Nel corso di tutta la giornata entrambi i contendenti fanno affluire reparti nella zona dei combattimenti.
Nel corso della notte grosse pattuglie tedesche riuscono a infiltrarsi alle spalle degli americani sul Djebel Semmama, creando scompiglio tra i difensori.

Mappa della Battaglia di Kasserine e Sbiba

Departamento de Defensa de los Estados Unidos, Dominio público, a través de Wikimedia Commons

20 febbraio, Tunisia:

Alle 10:30 il gruppo del colonnello Bonfatti, composto da XIV/5° Bersaglieri, CCIV Gruppo da 65/17 e da reparti minori, appoggiato da una batteria di lanciarazzi a sei canne Nebelwerfer, da 150 mm, attacca il Bordj Chambi, conquistando nel primo pomeriggio il passaggio di Djebel Zebbeus e raggiungendo poi i margini della conca di Bahiret Foussana. Il colonnello Bonfatti muore in combattimento. All’altro lato della stretta, i Panzergranadiere non riescono a sfondare, malgrado le forti perdite. Intorno alle 17 giungono i primi battaglioni della 10a Panzer, e riescono a sbloccare la situazione consentendo la presa del passo, mentre gli Alleati retrocedono. Un tentativo di contrattacco americano è respinto con gravi perdite dal I/8° Panzerregiment. Le strade per Thala e Tebessa sono aperte.
A Sbiba invece l’artiglieria alleata riesce nuovamente a fermare i tentativi del 5°Panzerregiment, a causa della schiacciante inferiorità numerica degli attaccanti.
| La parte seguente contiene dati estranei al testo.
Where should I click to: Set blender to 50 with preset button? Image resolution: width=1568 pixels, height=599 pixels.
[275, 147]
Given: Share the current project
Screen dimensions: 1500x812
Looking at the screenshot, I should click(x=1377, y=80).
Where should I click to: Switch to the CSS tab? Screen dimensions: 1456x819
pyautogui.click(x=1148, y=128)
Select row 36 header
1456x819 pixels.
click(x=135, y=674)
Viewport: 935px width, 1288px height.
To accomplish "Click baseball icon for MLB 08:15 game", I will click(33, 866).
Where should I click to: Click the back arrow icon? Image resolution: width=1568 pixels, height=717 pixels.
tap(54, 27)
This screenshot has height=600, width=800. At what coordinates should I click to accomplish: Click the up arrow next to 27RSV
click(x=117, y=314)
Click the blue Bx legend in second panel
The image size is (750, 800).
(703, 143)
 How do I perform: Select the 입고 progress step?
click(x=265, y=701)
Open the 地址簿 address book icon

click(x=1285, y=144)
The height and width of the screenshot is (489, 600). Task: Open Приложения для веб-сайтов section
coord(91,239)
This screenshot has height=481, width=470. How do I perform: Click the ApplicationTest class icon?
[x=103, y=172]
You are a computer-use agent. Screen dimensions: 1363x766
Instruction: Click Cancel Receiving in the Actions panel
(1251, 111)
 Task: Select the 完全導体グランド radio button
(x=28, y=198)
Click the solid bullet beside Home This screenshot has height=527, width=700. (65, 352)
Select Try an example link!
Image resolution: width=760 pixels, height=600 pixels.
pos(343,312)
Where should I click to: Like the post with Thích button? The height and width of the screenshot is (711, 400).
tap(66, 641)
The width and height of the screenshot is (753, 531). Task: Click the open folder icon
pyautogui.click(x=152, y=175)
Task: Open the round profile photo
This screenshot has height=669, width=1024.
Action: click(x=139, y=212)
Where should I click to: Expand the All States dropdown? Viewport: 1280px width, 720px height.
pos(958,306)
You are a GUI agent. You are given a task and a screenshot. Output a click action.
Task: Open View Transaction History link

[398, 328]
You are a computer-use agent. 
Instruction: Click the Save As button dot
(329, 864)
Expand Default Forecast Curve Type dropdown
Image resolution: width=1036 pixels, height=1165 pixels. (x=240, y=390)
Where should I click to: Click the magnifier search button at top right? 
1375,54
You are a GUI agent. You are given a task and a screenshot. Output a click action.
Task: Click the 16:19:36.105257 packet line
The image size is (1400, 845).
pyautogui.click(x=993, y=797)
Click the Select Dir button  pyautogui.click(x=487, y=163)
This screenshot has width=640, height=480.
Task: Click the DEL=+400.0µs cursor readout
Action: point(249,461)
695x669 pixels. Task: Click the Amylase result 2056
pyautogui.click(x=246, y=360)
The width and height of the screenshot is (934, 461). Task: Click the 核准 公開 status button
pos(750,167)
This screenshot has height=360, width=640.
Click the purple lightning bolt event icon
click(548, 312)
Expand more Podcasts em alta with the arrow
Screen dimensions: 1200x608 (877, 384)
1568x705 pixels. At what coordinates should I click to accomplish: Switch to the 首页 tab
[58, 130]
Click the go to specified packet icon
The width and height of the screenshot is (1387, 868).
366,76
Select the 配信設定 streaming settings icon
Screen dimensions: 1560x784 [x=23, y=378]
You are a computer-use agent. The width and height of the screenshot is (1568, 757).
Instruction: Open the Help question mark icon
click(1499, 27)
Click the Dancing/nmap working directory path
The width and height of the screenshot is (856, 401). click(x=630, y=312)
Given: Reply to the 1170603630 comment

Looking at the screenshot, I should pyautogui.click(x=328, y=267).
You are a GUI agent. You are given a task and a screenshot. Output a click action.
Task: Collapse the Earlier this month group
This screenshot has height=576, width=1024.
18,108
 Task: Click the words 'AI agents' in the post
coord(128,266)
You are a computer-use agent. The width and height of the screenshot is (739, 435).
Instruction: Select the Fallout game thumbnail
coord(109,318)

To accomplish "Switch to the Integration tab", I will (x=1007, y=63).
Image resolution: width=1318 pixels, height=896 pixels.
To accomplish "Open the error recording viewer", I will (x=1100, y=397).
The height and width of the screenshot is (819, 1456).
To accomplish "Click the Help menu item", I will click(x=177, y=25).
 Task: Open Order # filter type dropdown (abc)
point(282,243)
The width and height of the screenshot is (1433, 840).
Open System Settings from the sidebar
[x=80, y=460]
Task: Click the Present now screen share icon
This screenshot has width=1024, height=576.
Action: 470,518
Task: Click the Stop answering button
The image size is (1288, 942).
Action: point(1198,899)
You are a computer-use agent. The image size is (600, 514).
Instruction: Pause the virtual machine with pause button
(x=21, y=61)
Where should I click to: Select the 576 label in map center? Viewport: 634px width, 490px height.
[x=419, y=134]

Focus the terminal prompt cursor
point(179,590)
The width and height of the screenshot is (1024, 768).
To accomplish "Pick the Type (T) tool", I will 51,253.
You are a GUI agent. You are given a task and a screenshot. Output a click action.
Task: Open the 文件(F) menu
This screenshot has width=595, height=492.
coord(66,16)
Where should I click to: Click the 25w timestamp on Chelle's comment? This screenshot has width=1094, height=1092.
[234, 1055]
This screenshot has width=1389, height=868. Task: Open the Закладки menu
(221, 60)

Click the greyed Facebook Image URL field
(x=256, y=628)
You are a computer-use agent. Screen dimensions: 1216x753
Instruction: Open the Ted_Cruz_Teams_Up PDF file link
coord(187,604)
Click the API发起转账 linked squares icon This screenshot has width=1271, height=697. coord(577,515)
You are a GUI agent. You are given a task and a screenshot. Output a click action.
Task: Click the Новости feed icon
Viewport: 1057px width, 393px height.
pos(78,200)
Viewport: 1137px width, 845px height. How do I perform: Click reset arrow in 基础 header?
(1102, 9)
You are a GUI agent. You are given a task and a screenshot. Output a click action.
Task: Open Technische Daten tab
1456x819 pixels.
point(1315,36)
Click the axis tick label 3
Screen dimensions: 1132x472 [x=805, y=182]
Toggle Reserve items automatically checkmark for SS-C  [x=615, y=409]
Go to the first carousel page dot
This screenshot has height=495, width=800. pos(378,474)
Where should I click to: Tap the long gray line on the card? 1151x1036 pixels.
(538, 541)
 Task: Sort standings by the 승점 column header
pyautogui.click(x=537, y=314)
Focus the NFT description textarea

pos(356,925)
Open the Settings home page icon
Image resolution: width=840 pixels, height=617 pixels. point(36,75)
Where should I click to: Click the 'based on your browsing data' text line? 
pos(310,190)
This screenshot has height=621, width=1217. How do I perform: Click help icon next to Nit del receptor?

Anche se non colta da Rommel, la situazione degli Alleati è alquanto critica. Il generale Alexander, neo-comandante del 18° gruppo di Armate Alleato, che si era recato in visita al fronte il 18 e 19, rileva “la totale confusione e inestricabile mescolamento di unità in cui avviene la ritirata, l’inesistenza di alcun piano difensivo organico e l’incertezza più completa che regna nei Comandi delle grandi unità.” La situazione per gli alleati è disperatamente critica e Alexander ordina subito di irrigidire la resistenza su tutto il fronte. In una sostanziale assenza di coordinamento, reparti alleati giungono a rinforzare tutte le aree del fronte, irrobustendo di fatto le posizioni.

21 febbraio, Tunisia:

Fallisce un tentativo del gruppo tattico della Divisione Centauro, mosso verso mezzogiorno per conquistare i passi dello Djebel Hamra, difesi da un forte distaccamento al comando del generale Robinett, a causa della forte reazione avversaria e delle difficili condizioni del terreno. Alla stessa ora, la 10a Panzer si muove in direzione di Thala, sbaragliando una prima opposizione di avanguardie della 26a Armored Brigade. I tedeschi riprendono l’avanzata verso le 15, venendo presto a scontrarsi con forti reparti avversari. I Panzer fanno valere la loro superiorità in una frammentata serie di combattimenti, e continuano ad avanzare e combattere fino alle porte di Thala. Intorno alle 22, i tedeschi, esausti, rompono il contattò arretrando, con un bottino di 571 prigionieri e 38 carri.

22 febbraio, Tunisia:

il Kampfgruppe del DAK torna all’attacco del Djebel Hamra, con il raggruppamento della Centauro che affronta frontalmente il Combat Command B per consentire al gruppo Menton di aggirare il monte e prendere le difese americane alle spalle. I due battaglioni di Panzergrenadiere si mettono in marcia di notte sotto un violento temporale e perdono l’orientamento sbagliando strada. Giungono comunque a contatto con truppe francesi e americane, e alle 7:30 le attaccano di sorpresa travolgendole.
Dopo il primo momento di sorpresa, le forze alleate reagiscono contro gli attaccanti costringendoli alla ritirata. Il raggruppamento Centauro si trova subito in una situazione difficile, con il XIV/5° Bersaglieri impegnato dal II/16° carri americano, i cui due attacchi sono respinti con difficoltà e forti perdite. Il XVII/132° carristi ed il I/8° Panzer si buttano nella mischia per alleggerire la pressione sui Bersaglieri, ma sono fatti segno ad un forte fuoco di artiglieria che riduce il reparto italiano a quattro carri e due semoventi, e quasi annienta il reparto tedesco. Un contrattacco americano alle 17 costa altre gravissime perdite, in particolare al 5° Bersaglieri. Bulowius ordina il ripiegamento su Kasserine all’imbrunire.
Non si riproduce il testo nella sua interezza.